# [DATA SUPPLIED]
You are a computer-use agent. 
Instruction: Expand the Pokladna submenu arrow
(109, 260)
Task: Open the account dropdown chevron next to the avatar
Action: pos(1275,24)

# [WHAT TO DO]
All the records, as written, must be given again.

# [RESULT BELOW]
You are a computer-use agent. 
Instruction: Expand the Pokladna submenu arrow
(109, 260)
Task: Open the account dropdown chevron next to the avatar
Action: pos(1275,24)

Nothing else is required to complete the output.